Some quite Interesting Facts about rainbows
Until the 17th century, no one had the faintest idea what a rainbow was, how it got there, or what it was made of. Homer thought that the rainbow had only one colour – purple. Xenophanes moved things on a bit and gave it three: purple, yellow-green, and red. In his Meteorologica, Aristotle insists: “The rainbow has three colours, and these three, and no others”; and this idea persisted until the Renaissance, when four colours (red, blue, green, yellow) were fixed upon.
By the time Isaac Newton turned his attention to them, pretty much everyone in the West agreed there were definitely five colours (red, yellow, green, blue, purple). To the average Chinese, even today, rainbows have five colours. And in the Baltic countries, for most of history people believed that rainbows had only two significant colours – red and blue. “Rainbow” in Estonian is vikerkaar.
Seven
It was Newton’s great rival, René Descartes (1596-1650), who first realised in 1637 that rainbows were caused by light from the sun being split into different colours by rain. But it is to Newton we owe the notion that rainbows consist of seven colours. Newton came up with this perception in 1666, holed up alone in his remote Lincolnshire farmhouse having escaped Cambridge, which was being ravaged by the plague.
The idea that the universe runs to the rule of seven goes back at least to Pythagoras – seven notes in the musical scale, seven days of the week, and, until the discovery of Uranus by the German-born, British-based William Herschel (the German for “rainbow” is Regenbogen) in 1781, seven planets – which is why Newton warmed to the idea.
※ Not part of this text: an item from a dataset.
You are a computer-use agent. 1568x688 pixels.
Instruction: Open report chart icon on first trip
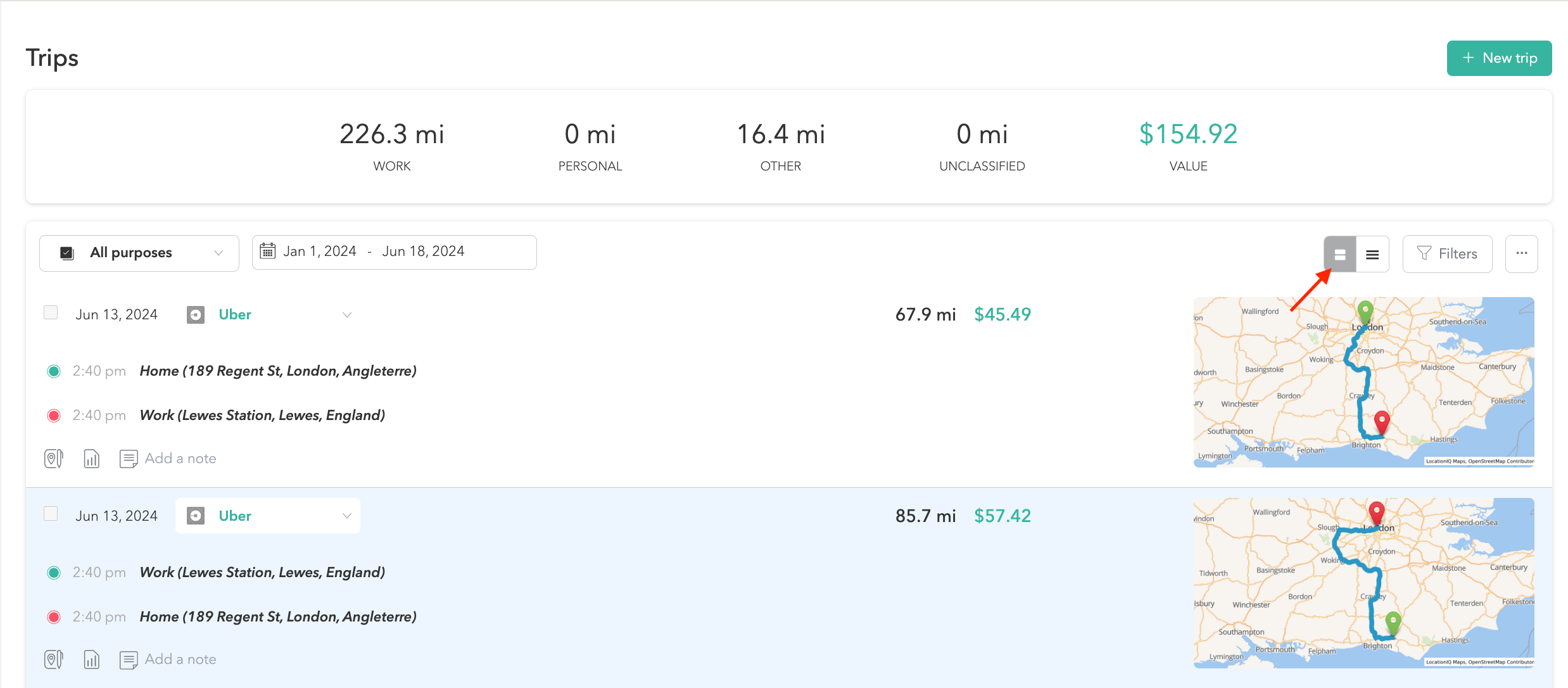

He added the colour indigo, along with orange, to give us a neat spectrum of seven colours.
Not seven
Of course, there aren’t really seven colours in a rainbow, nor any particular number. Each “colour” shades imperceptibly into the next with no hard boundary other than those imposed by human observers of different cultures.
Iris
The Greeks and Romans thought a rainbow was the path made by Iris, the goddess of the rainbow, between heaven and earth, linking gods with humans. The iris of the eye is named after her, because of its colour. “Rainbow” in Latin is arcus iris or arcus pluvius, a “rainy arch”.
The Greeks used the word “iris” to describe any coloured circle, such as the “eye” of a peacock’s tail. The flower called iris gets its name from the Greek, as does the chemical iridium (Ir), compounds of which are highly coloured. Iris is also the root of “iridescent”.
Here comes the science part
A rainbow doesn’t actually exist, so it doesn’t really have an end where you can find a pot of gold. Optically speaking, it is just a distorted “virtual image” of the sun. Each raindrop acts as a tiny, imperfect mirror. When the sun is right behind you its light passes through the raindrops in front of you, reflects off their rear surface and bounces back at you. The light is refracted or “bent” slightly as it passes from the air into the water; and again as it bounces back into the air again. The different wavelengths that combine to make daylight are “bent” by different amounts (42º for the red end of the spectrum, a shade less for the violet). Each raindrop acts as both prism (refraction) and mirror (reflection).
The world’s longest-lasting (or longest-observed) rainbow was seen over Sheffield from 9am to 3pm on 14 March 1994.
Bow
A rainbow is a portion or arc (the Italian for “rainbow” is arcobaleno) of a circle whose centre is the shadow of your head. In some situations, for example skydiving, you can see the whole ring. From a mountaintop you might see a half-circle or more; usually, the 42° rule means the sun has to be fairly low in the sky before you can see a rainbow at all.
Secondary to supernumerary
As well as the “primary arc” of a rainbow, it’s quite common to see a second bow outside it, with the spectrum reversed. These happen when light bounces around inside a raindrop more than once before making it out. Third and fourth and even multiple bows can sometimes be seen. So, occasionally, can “supernumerary” bows: extra bands of green and violet caused by complex interference patterns.